→ **EXERCISE TASK**
Swap "purchaser" for "buyer" throughout the records below and give them back with nothing else changed, leaving out the pictures.

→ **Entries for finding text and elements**
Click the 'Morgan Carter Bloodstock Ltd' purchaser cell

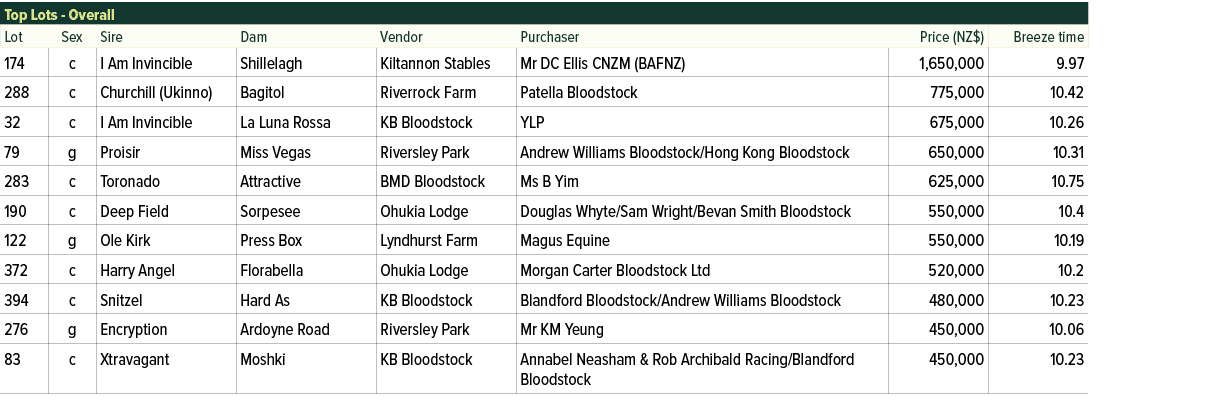[x=615, y=271]
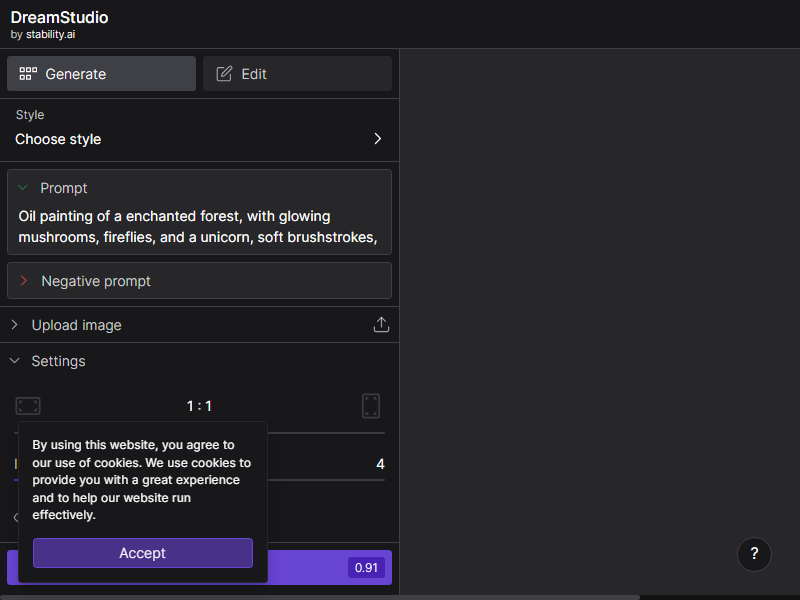The image size is (800, 600).
Task: Click the 0.91 credits badge on Dream button
Action: (366, 567)
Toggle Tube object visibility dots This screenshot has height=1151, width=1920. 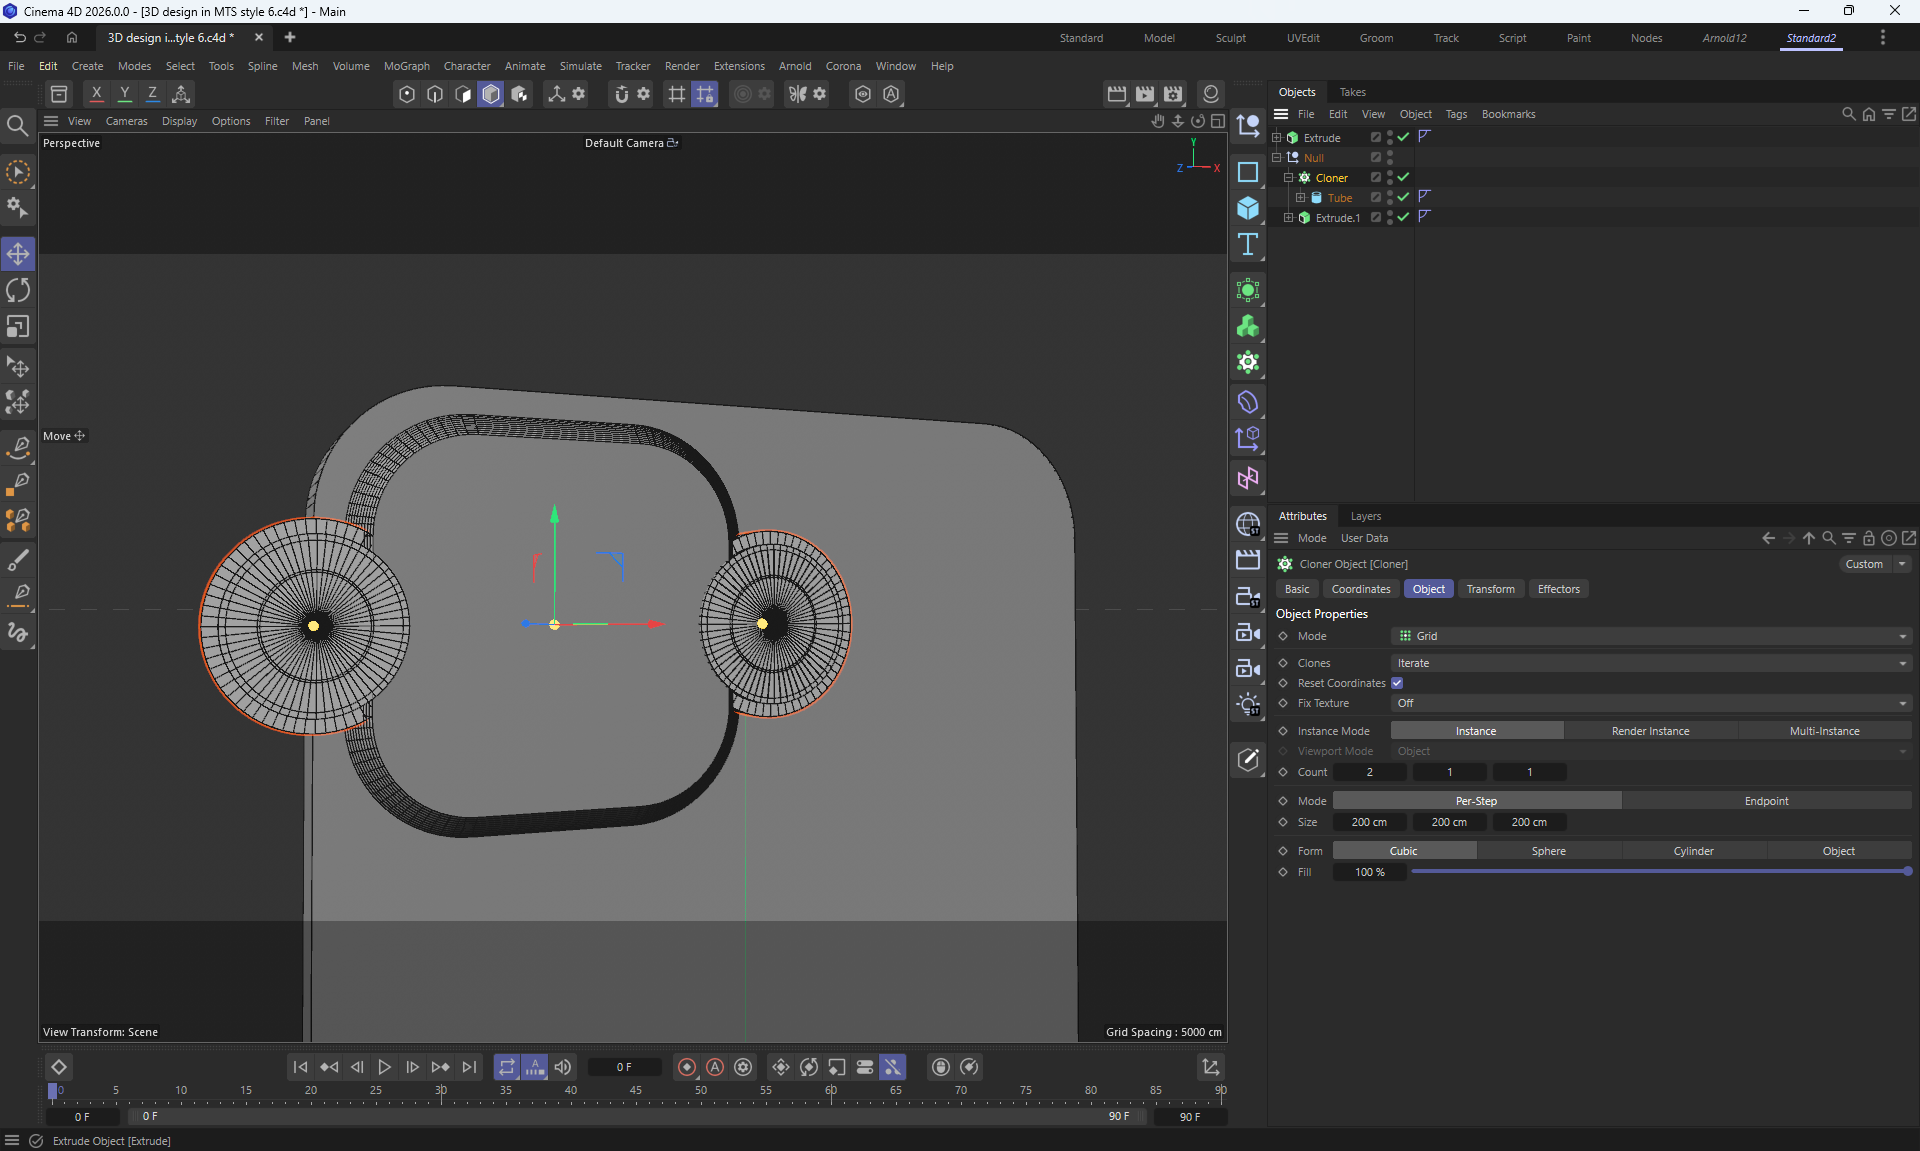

→ **SOLUTION TO THIS PROBLEM**
Click the 'Morgan Carter Bloodstock Ltd' buyer cell

[x=615, y=271]
The image size is (800, 600).
Task: Click the 0.91 credits badge on Dream button
Action: (366, 567)
Toggle Tube object visibility dots This screenshot has height=1151, width=1920. 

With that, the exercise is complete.